__EXERCISE INSTRUCTIONS__
Every line that contains "will" must be located and copied from the data.

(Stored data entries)
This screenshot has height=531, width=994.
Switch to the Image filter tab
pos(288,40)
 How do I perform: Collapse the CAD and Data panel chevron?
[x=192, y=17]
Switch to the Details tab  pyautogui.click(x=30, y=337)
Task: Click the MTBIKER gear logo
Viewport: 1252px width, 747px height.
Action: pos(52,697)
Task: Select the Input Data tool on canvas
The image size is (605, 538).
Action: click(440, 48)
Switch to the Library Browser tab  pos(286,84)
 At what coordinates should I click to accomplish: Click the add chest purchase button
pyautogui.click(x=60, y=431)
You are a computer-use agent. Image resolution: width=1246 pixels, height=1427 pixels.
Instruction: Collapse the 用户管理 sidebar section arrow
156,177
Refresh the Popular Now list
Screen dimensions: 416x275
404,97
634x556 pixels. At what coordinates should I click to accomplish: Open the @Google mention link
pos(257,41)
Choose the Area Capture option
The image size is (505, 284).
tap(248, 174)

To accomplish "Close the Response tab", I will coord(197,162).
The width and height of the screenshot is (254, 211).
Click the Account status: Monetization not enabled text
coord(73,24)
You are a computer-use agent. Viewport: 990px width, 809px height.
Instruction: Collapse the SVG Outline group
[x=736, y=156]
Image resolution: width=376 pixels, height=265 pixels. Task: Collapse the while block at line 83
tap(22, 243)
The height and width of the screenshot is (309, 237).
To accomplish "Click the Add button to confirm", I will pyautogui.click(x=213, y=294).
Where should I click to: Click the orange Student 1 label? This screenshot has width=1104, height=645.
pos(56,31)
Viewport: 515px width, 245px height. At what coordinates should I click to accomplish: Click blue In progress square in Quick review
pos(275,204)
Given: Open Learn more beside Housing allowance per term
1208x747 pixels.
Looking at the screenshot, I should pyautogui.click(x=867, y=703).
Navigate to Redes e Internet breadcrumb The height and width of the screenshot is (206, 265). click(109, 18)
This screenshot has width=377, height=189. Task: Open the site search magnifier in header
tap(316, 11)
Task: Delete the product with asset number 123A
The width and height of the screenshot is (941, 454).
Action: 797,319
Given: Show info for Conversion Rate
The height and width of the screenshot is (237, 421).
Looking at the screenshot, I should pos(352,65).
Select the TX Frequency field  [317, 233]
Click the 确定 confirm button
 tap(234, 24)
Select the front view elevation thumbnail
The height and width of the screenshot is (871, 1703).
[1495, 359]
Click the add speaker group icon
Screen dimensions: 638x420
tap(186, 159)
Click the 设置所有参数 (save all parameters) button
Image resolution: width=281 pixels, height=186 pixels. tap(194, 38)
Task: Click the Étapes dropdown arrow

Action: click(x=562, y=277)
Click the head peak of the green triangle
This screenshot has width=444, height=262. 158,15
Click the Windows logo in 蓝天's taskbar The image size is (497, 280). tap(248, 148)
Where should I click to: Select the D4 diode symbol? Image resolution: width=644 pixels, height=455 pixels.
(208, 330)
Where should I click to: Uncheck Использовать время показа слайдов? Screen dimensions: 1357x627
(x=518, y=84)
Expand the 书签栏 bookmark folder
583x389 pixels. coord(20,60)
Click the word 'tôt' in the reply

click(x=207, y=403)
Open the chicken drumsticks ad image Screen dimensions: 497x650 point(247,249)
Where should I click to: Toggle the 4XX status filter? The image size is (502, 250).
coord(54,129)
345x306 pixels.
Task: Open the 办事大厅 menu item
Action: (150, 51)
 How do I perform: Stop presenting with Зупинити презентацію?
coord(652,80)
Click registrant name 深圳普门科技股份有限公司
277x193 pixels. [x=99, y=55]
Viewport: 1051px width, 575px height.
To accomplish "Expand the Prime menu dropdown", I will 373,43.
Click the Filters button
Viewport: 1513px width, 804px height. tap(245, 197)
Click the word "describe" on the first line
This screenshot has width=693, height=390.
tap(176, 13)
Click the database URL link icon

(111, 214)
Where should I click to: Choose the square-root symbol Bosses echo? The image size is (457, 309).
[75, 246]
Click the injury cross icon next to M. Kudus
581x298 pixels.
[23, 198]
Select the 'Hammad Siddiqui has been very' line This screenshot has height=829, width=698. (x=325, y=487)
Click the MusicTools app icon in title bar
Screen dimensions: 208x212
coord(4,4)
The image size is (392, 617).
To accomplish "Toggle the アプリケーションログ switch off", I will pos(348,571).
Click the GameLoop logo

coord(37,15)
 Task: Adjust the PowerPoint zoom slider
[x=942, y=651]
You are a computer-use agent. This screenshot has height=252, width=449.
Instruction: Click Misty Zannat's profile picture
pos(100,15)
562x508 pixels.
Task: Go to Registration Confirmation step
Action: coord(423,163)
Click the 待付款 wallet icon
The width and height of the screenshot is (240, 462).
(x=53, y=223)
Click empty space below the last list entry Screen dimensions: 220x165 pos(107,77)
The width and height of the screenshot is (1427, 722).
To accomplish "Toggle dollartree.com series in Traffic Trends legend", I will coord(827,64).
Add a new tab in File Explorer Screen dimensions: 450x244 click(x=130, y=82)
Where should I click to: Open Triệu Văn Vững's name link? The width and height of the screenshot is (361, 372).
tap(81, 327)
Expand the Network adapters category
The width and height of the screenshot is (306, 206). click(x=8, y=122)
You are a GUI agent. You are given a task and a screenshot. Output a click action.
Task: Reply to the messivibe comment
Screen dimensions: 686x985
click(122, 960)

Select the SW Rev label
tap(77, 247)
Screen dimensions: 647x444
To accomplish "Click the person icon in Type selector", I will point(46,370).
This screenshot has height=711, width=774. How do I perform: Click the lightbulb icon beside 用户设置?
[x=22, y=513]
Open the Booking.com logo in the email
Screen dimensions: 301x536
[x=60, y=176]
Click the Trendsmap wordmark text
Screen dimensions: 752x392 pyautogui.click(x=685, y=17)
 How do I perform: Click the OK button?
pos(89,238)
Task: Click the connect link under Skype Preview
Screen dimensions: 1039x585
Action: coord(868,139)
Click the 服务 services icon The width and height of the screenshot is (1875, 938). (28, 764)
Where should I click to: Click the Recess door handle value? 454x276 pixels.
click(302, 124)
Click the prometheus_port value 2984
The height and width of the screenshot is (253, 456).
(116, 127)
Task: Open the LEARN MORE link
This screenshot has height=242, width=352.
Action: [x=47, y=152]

__TASK RESULT__
To accomplish "Close the Response tab", I will coord(197,162).
To accomplish "Click the Add button to confirm", I will pyautogui.click(x=213, y=294).
To accomplish "Expand the Prime menu dropdown", I will 373,43.
To accomplish "Toggle the アプリケーションログ switch off", I will pos(348,571).
To accomplish "Toggle dollartree.com series in Traffic Trends legend", I will coord(827,64).
To accomplish "Click the person icon in Type selector", I will point(46,370).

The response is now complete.